Woodhey Cross is a late-medieval stone cross, probably dating from the early 16th century, located at Woodhey Green near Faddiley in Cheshire, England. It stands at , on Woodhey Lane at the junction with Woodhey Hall Lane, around 500 metres to the east of Woodhey Chapel. The structure is listed at grade II* and is also a scheduled ancient monument.

==Description==
Woodhey Cross is typical of stepped crosses in the region dating from the mid-to-late medieval era. The stepped cross, where the shaft is supported by a base stone and elevated on steps, is the most common type among the estimated 2000 free-standing medieval crosses surviving in Britain. This design originated in the 11th and 12th centuries, but this example is thought to date from the early 16th century. The cross remains at the site where it was originally erected, and it is considered likely to be associated with the occupants of the medieval Woodhey Hall, which stood nearby. George Ormerod, in his 1819 history of the county, describes it as an "unusual appendage to the seats of the Cheshire gentry."
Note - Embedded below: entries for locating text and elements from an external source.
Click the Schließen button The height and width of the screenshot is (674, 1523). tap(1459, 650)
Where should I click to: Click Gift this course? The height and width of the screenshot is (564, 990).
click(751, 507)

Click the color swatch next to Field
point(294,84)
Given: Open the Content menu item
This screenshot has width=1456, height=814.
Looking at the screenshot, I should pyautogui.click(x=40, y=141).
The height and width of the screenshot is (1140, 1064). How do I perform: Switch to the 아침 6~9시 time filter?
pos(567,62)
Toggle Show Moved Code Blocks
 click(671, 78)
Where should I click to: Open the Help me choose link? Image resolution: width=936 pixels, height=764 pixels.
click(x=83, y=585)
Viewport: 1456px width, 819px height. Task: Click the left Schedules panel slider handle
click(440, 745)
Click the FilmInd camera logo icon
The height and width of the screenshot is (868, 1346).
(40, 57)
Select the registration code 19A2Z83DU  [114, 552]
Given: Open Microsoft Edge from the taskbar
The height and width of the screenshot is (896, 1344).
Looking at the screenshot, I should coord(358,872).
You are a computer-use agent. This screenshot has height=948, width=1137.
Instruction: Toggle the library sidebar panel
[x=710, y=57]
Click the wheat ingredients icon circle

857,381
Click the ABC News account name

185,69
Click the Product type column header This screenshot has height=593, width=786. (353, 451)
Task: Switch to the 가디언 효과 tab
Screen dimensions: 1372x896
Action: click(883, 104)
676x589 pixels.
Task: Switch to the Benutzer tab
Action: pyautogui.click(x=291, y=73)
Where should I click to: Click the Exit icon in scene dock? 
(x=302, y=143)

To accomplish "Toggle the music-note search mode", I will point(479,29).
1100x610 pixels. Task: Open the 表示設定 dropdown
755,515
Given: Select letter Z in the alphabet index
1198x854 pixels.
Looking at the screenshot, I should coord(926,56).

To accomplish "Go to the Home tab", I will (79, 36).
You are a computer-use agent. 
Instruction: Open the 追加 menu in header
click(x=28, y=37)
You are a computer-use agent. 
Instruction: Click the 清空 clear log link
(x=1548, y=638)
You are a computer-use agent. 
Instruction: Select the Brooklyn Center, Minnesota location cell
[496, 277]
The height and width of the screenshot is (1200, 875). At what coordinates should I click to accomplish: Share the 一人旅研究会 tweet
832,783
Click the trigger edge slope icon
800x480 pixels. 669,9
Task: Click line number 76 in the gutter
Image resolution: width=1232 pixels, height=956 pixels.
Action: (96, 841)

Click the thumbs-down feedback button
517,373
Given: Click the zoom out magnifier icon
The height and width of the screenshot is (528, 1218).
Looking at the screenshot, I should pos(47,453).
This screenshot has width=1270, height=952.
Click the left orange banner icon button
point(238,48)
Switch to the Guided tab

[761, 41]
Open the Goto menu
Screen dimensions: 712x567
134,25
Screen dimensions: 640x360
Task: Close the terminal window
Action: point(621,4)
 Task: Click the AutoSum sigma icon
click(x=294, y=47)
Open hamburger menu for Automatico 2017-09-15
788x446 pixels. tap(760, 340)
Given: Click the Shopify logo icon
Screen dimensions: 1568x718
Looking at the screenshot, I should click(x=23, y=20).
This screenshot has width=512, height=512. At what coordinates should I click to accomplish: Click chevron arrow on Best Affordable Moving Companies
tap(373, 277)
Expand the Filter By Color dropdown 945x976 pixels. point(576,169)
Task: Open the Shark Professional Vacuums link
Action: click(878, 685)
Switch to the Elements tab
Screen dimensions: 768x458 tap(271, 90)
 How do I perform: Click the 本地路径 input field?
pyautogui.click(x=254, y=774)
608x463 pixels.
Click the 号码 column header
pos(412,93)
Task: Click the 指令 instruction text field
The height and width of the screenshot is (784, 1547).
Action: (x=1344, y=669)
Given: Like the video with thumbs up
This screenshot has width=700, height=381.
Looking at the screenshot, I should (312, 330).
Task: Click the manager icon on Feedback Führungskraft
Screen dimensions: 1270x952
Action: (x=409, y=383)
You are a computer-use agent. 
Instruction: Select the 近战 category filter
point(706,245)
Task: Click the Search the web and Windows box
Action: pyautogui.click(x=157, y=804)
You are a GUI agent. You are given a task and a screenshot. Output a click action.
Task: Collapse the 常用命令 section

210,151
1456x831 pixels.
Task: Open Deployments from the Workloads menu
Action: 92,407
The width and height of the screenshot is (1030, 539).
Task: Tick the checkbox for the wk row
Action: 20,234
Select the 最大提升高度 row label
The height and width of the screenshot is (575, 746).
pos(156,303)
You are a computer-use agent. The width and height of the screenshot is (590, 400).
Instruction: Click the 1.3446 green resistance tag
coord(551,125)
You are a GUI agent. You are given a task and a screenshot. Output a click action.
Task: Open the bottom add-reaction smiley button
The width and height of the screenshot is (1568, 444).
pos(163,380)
The Woodhey Cross is constructed of red sandstone and stands around 1.3 metres high. It consists of a square shaft (0.34 metres square × 0.60 metres in height) inserted into a large square base block (0.8 metres × 0.85 metres × 0.52 metres in height), which rests on two levels of steps. Only a fraction of the original shaft remains; the cross head has been removed. The local historian Frank Latham speculates that this might have occurred in 1547, when Newhall Cross was removed. The steps are constructed from several large stone pieces. The bottom step (1.9 metres × 1.95 metres) is mostly buried, with its top surface level with the ground; the second one (1.3 metres square × 0.25 metres in height) is particularly badly eroded. The base block has the letters "AH" incised in it, on the east side of the top.

Clare Hartwell et al. comment in the Buildings of England volume that it is "[m]ore substantial than most". The condition was assessed by the Public Monument and Sculpture Association as "fair". The Scheduled Monument listing (1999) states that it "survives well".